Barrow (Ditch barrow), Oolahills East, Co. Limerick
Co. Limerick |
Barrows
There is nothing obviously ancient about the fields of Oolahills East in County Limerick.
The ground has been reclaimed, the grass is managed, and the landscape presents itself as thoroughly ordinary farmland. But aerial photography tells a different story. From above, a faint circular mark roughly ten metres in diameter traces itself across a field just east of the boundary between the townlands of Oolahills East and Moanoola, the ghost of a ditch that no longer survives as visible earthwork but has left its imprint in the soil beneath.
What the cameras caught is a cropmark, a phenomenon where buried features, in this case a circular ditch, cause subtle differences in how vegetation grows above them, differences invisible at ground level but legible from the air, particularly in dry conditions when water retention in disturbed soil becomes a factor. The mark was recorded on an Ordnance Survey Ireland orthophoto taken between 2005 and 2012 and confirmed again on a Google Earth image dated 18 November 2018. The site was compiled by Caimin O'Brien, working from details supplied by Edmond O'Donovan, and formally recorded in September 2020. The circular ditch form is consistent with a ditch barrow, a prehistoric burial monument type in which the defining feature is an encircling ditch rather than a prominent earthen mound.
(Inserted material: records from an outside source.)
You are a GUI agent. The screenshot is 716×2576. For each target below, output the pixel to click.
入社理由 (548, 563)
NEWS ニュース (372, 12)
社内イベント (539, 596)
Such monuments are easily overlooked on the ground, particularly where centuries of agricultural activity have levelled any upstanding remains.
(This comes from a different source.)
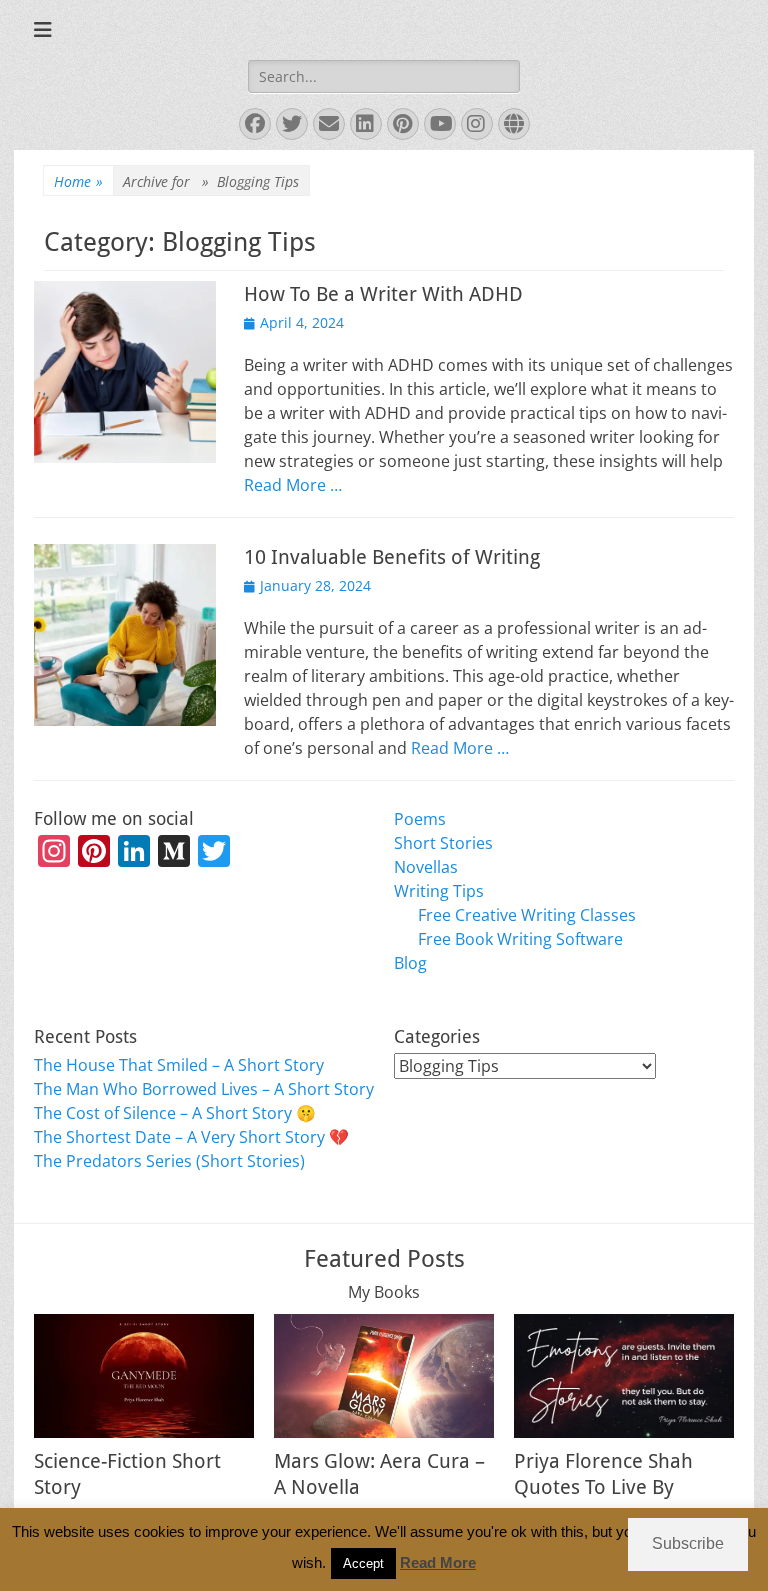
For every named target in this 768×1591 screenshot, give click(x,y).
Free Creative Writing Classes (527, 915)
The site sits immediately east of a field boundary that doubles as the townland boundary with Moanoola, which provides a useful navigational marker should anyone want to locate the approximate area. There is, practically speaking, little to see at ground level; the interest here is almost entirely archival and aerial. Visiting the broader Oolahills East townland in dry summer conditions, when cropmarks are most likely to be visible, and comparing what you see with the available satellite imagery, gives a sense of how much archaeology persists in Irish farmland without ever announcing itself.